Salinomycin reduces epithelial-mesenchymal transition-mediated multidrug resistance by modifying long noncoding RNA HOTTIP expression in gastric cancer cells.

Chemotherapy is the main treatment for advanced gastric cancer. However, the emergence of multidrug resistance (MDR) has become a major obstacle in chemotherapy in many tumors, including gastric cancer. Epithelial-mesenchymal transition (EMT), which is considered an important process in cancer development, also contributes toward tumor MDR. Salinomycin, an EMT blocker, shows broad-spectrum antitumor and chemosensitization properties. Here, we hypothesized that salinomycin could reverse the MDR of SGC7901/cisplatin (CDDP) gastric cancer cell by inhibiting EMT and further explored its possible underlying mechanisms. Our results indicated higher 50% inhibiting concentration (IC50) and stronger migration capacity in SGC7901/CDDP than in SGC7901 cells, whereas salinomycin could reduce the IC50 (50% inhibition of the concentration of chemodrugs after 4 μmol/l salinomycin treatment) and migration capacity in SGC7901/CDDP cells. At the molecular level, we found that the expression of E-cadherin, ZO-1 decreased, whereas the expression of N-cadherin, Vimentin, ZEB-1, and Twist increased in SGC7901/CDDP cells, and that salinomycin potently blocked the EMT by enhancing the expression of E-cadherin, ZO-1 and reducing the expression of N-cadherin, Vimentin, ZEB-1, and Twist in the above MDR cells.

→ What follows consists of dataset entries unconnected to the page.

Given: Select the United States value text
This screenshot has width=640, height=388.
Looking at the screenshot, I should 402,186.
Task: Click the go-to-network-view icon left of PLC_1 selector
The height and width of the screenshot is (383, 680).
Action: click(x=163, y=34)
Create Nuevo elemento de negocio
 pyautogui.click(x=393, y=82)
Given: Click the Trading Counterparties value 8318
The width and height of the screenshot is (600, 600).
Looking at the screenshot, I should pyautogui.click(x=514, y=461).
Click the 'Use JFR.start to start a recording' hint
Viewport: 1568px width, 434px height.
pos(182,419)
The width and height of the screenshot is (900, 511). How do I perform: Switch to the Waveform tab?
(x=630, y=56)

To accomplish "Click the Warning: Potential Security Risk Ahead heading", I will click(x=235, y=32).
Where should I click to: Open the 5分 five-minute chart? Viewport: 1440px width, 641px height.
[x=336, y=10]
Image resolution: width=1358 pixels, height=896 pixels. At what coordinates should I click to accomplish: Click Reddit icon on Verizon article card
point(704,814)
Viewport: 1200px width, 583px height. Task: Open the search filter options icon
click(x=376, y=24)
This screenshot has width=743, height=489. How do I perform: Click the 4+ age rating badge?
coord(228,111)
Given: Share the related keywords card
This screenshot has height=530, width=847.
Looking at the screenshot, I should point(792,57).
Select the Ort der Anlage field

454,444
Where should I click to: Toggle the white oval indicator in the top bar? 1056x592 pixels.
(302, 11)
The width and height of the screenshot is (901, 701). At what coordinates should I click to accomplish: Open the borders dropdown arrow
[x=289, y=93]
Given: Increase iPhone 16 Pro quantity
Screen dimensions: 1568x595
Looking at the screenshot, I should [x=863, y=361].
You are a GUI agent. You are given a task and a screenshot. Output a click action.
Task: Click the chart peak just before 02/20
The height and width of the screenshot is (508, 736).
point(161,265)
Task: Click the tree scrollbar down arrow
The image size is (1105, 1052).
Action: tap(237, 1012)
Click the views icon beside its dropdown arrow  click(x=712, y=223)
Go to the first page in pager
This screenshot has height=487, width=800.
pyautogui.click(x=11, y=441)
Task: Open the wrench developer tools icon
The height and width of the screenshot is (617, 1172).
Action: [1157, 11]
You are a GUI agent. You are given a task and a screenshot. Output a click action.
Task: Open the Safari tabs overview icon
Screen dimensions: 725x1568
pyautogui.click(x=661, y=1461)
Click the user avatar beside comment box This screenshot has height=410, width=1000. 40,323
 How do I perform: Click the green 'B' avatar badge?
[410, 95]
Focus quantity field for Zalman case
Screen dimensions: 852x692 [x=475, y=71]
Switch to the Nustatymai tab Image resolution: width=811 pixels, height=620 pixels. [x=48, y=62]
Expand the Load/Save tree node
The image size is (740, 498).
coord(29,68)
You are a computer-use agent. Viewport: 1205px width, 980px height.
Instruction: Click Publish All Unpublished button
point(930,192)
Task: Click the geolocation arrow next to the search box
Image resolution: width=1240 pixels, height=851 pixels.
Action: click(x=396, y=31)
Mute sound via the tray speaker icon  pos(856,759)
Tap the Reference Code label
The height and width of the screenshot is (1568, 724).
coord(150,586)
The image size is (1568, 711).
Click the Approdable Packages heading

In addition, we also found that long noncoding RNA HOTTIP, an oncogenic regulator, was upregulated in SGC7901/CDDP cells, whereas its downregulation could markedly attenuate the EMT, thereby reversing the MDR. Furthermore, our data showed that the salinomycin-elicited MDR-reversion effect was associated closely with suppression of EMT through inhibition of the expression of long noncoding RNA HOTTIP. Collectively, our findings suggest a new underlying mechanism and applicable therapeutic regimen for MDR gastric cancer.